Corporate sponsorship of sports stadiums is nothing new, but fans have only been complaining about it for a few decades now, thanks to a change in the process that came about in the past 25-30 years.

The St. Louis Cardinals, for example, have been playing in buildings known as "Busch Stadium" since 1953, according to BallParks of Baseball, the most recent iteration of which, depicted above, opened in 2006. Cardinals fans haven't complained about this marriage of baseball and corporate money, largely because the relationship between the Busch corporation (and people named Busch) and the team goes back for decades. Similarly, the Chicago Cubs have played at Wrigley Field — named after its one-time owner who also shares its name with the chewing-gum company he founded — since 1926, according to Major League Baseball.

For the past few decades, however, there's been a trend of corporations that have nothing to do with the team or its history purchasing naming rights for stadiums (per Mental Floss). The Atlanta Falcons, for example, play in Mercedes-Benz Stadium, and the luxury car manufacturer has naught to do with the team (not directly, anyway). Further still, brands that don't have high name recognition with the public are getting in on the action. For example, over in Kansas City, Major League Soccer's Sporting KC plays in Children's Mercy Park, named for a hospital chain, while St. Louis' MLS squad is set to take the field in a stadium named for an insurance company.

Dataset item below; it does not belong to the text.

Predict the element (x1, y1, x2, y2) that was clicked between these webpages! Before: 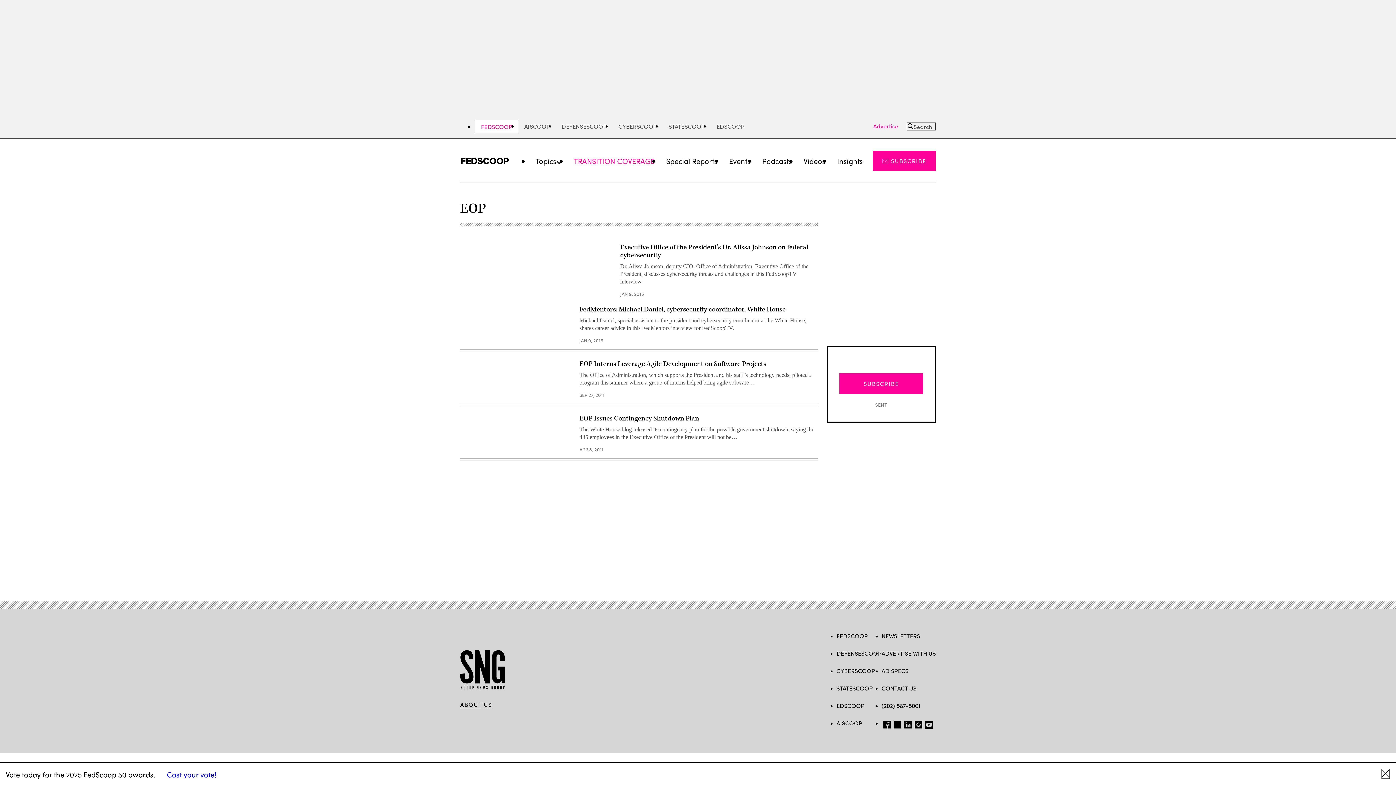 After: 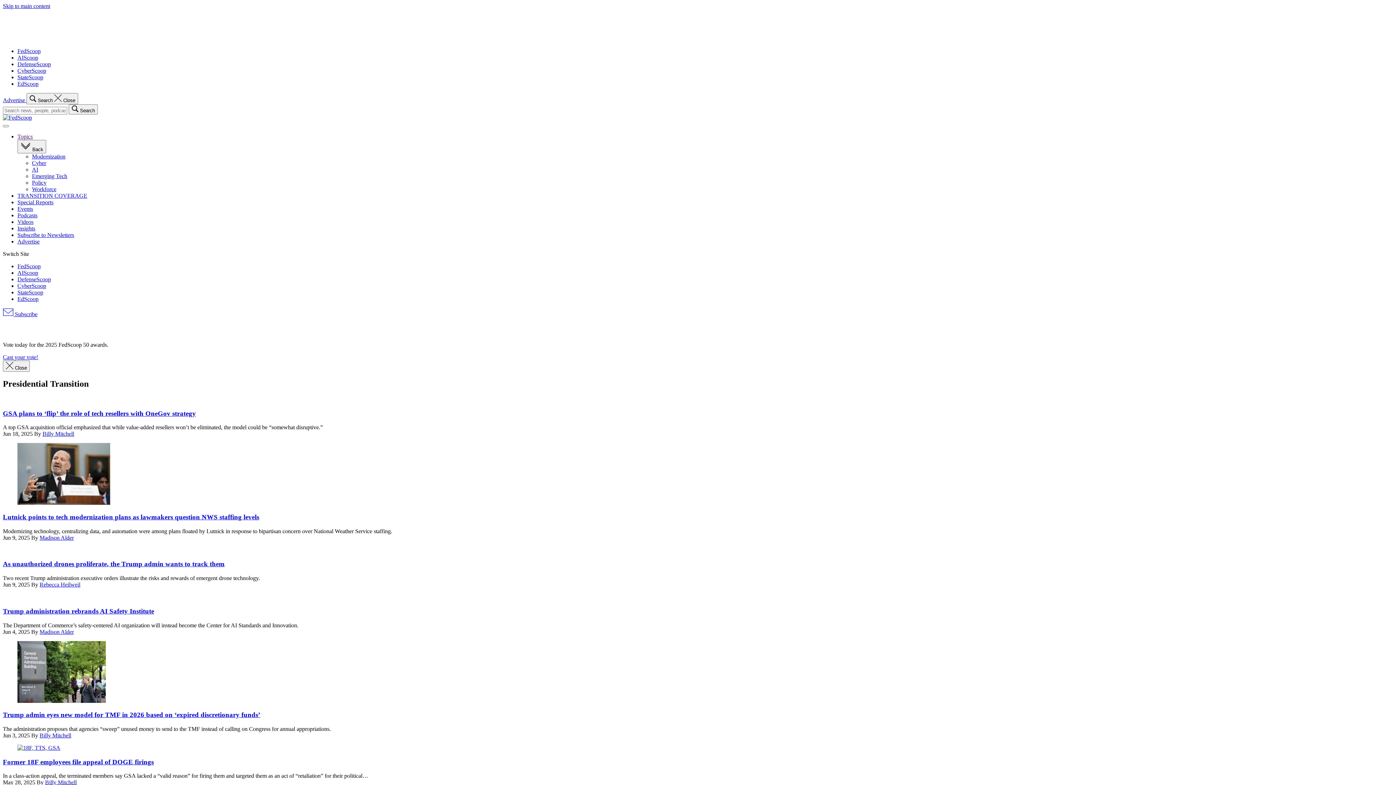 Action: bbox: (568, 151, 660, 170) label: TRANSITION COVERAGE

Heinz Field Becomes Acrisure Stadium

Since 2001, according to the Pittsburgh Post-Gazette, the Steelers have been playing in Heinz Field. Yes, that's a blatant and obvious example of a corporation using a stadium's name for advertising purposes, but Heinz is a recognizable name in business that produces products that may even be in your fridge as you read these words. Similarly, the Heinz company and the family associated with it have deep roots in the city, as the Post-Gazette notes.

But in 2022, a new corporation purchased the naming rights to the stadium, and it's a head-scratcher — at least in comparison to Heinz. The Steelers will now play in Acrisure Stadium, named for an insurance company "many people have never heard of," writes Adam Bittner. And Pittsburgh fans aren't feeling it.

Over on Twitter, Front Office Sports put up a poll asking fans how they feel about the name change, and the overwhelming majority responded "I hate it!" (Of course, that poll is not scientific.) Another disappointed fan tweeted, "I don't see how anyone could like this. Yeah, it's just a name. But I (and I think other fans, too) kind of liked the days when sponsorship had regional/cultural relevance. Guess those times are over."  

"It sucks to have ZERO significance or relation to the city, the region, or its history," wrote another.